Tras su paso por este lugar del enorme, supongo, monasterio,
modificaciones en el mobiliario, en el edificio o en las costumbres, cambió el
uso al que estuvo destinada, y la mesa cambió de lugar y de función. Puede que
sirviera en el almacén, o una galería, tal vez en una bodega. En esta etapa de
su vida recibió maltrato, golpes, humedades, manchas…
Alguien pensó en ella cuando hizo falta aderezar otra dependencia. Se la
trató de embellecer o disimular su lamentable estado, y una gruesa capa de
pintura blanca tapó a la par manchas, golpes y cicatrices. Imposible determinar
el tiempo que sirvió en sus diferentes aplicaciones.

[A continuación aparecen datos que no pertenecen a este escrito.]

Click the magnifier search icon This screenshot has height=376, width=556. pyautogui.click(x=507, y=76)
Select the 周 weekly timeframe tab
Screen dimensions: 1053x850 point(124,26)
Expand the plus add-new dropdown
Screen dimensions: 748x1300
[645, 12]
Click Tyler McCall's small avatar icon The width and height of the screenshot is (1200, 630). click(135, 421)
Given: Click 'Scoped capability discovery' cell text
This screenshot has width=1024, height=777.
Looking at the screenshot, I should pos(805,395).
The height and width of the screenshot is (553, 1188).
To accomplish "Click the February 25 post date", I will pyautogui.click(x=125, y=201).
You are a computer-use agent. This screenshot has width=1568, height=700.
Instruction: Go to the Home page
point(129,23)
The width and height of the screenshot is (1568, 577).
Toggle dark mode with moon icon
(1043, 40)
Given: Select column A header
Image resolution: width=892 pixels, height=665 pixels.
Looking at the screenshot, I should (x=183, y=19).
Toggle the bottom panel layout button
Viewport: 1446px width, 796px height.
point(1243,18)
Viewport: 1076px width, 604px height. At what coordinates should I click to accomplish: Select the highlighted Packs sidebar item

Su vida histórica, la datable en cuanto al calendario, comienza en fecha
ya reciente. Si os interesa, ahí la tenéis. Y nos interesó. Estábamos
organizando nuestro primer campamento de verano como autónomos, y todo nos
hacía falta, cualquier cosa nos venía bien. Esta mesa en la cocina hace un buen
servicio, calculé. Y nos la trajimos.
A partir de entonces cada año la llevábamos junto a un mundo de cachivaches
a cualquier pradera apropiada del entorno autonómico, que tuviera agua, sombra
y montañas en los alrededores. Sirvió con dignidad, incluso suficiencia; sufrió
las contingencias y accidentes que también padecimos nosotros. Y cuando ya no
hubo más, quedó olvidada en un rincón de la cochera. Cuando la caseta metálica
que hizo de cocina y almacén emigró, la pobre mesa adquirió la calidad de
huérfana; no tenía aplicación ni destino.
Hubo de llegar para ella una circunstancia salvadora. La necesidad de convertir la
sacristía en sala de catequesis propició que sirviera de soporte para que
los peques, ellos y ellas, pintaran y escribieran sobre firme. Y allá fue, tal
como estaba, con una simple mano de fregado.
Esta es la hora en que hemos decidido ennoblecer la sacristía sacándole
a la mesa lo mejor de sí misma. Nada como devolver a la madera su propio ser.